Here is another solution. This is a wave with twice as much momentum, as you can see by the shorter wavelength. That means it has four times as much kinetic energy. The higher energy is reflected in the fact that the wave oscillates more rapidly in time.
If the potential energy in the x>0 region is more than the particle's energy, then the particle is forbidden to be in that region. Classically, we would expect a particle approaching that region from the left to bounce off the region and be reflected back.
When we solve the Schroedinger equation for this particle, we find that the solution comes in three parts:
Here are the three pieces, seen separately:
And here they are all added together:
The part of the wavefunction that extends into the forbidden zone may not come as too much of a surprise: it's really just like the finite potential well we examined earlier.
In the previous example, we assumed that the high-potential region extended forever (or at least for a very long way). Now suppose that there's just a short region that's "forbidden", like this:
Since the wavefunction persists some distance into the forbidden region, it has some chance of making it all the way to the other side. Once it does, it's not "forbidden" anymore. At that point, it just looks like a traveling wave again. The solution to the Schroedinger equation for this scenario looks like this:
Note: the part on the left is a superposition of two traveling waves, one going left and one going right, just as before, only this time the amplitude of the reflected part is less than the amplitude of the incoming part, because some of the wave gets through.
These wavefunctions are not normalizable -- that is, they extend forever in the positive and negative x directions, instead of dying away to zero. A wavefunction for a single particle can't behave this way. One way to understand this wavefunction is to imagine that it is associated with a beam of particles rather than a single particle. Strictly speaking, in that case, you have to imagine that the beam has been going on forever, with particles streaming in from infinitely great distance. But as long as you're willing to imagine that the beam has been around for a long time, with particles coming in from a great distance, then this wavefunction will work well as an approximation. In this case the absolute square of the wavefunction is proportional to the number of particles found at a given place and time, whereas for a single particle it'd be the probability of finding the particle there.

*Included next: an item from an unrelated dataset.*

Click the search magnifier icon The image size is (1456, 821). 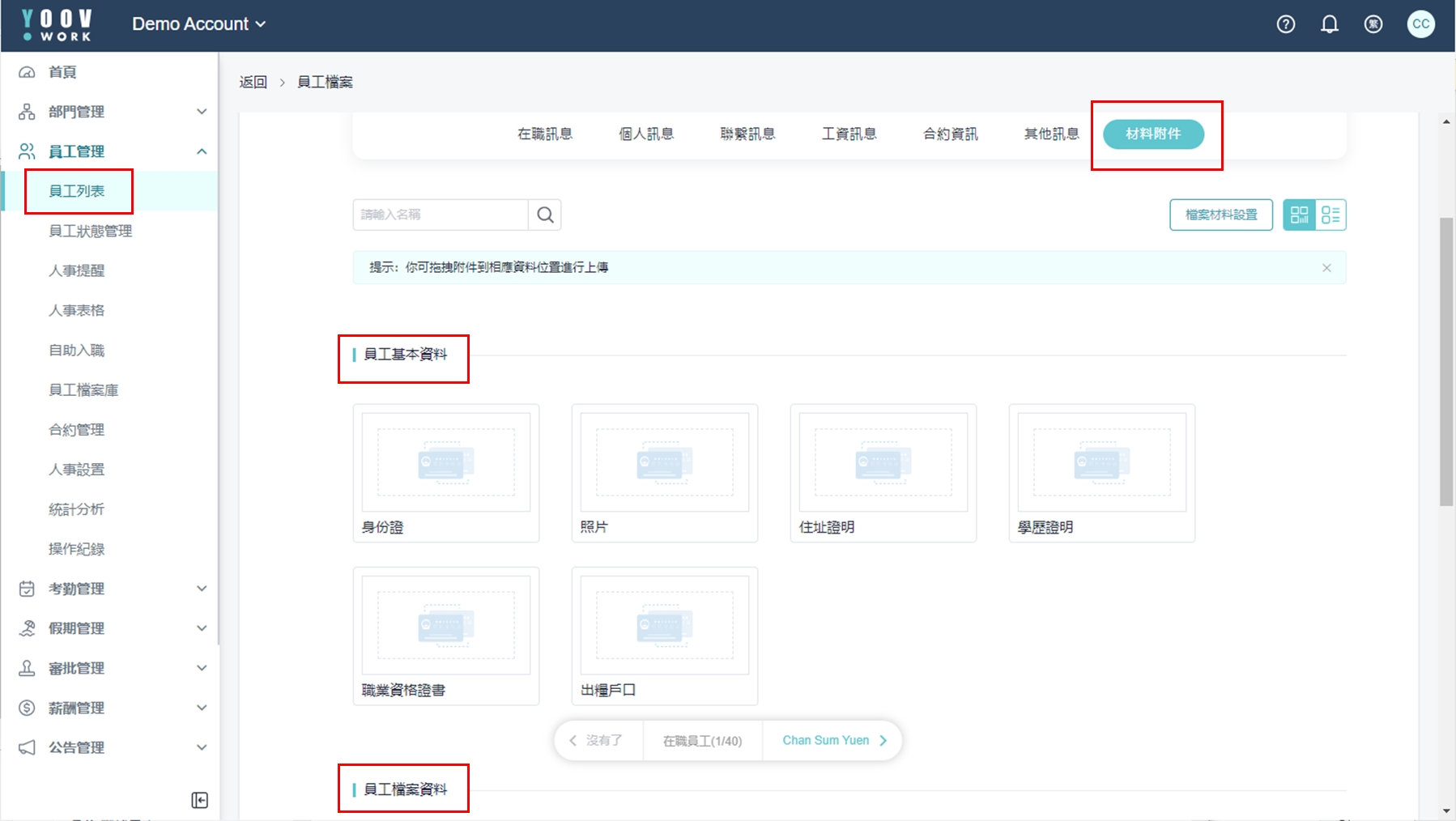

If you want to model a single particle, your wave function really should look like a wave packet. Here's an animation of a wave packet striking a potential barrier and partially tunneling through:
(The animation here is on a continuous loop, but it's really just one wave packet coming through.)
It's worthwhile to think a bit about how this wave packet solution is related to the infinitely-extending, non-normalizable particle-beam solutions we looked at earlier. The key is the notion of the Fourier transform, which says that any nice function can be expressed as a linear combination of a bunch of sine and cosine functions. This means that the wave packet is just the sum of a bunch of the mathematically simpler non-normalizable guys.
One way to make this seem plausible is to take the wave packet animation above and zoom in on the region right near the boundary:
During the time that the peak of the wave packet is passing through (for a few seconds right near the middle of this animation), the solution looks a lot like one of the non-normalizable solutions we saw above.
(By the way, the last two animations aren't synchronized with each other. The second one runs slower than the first.)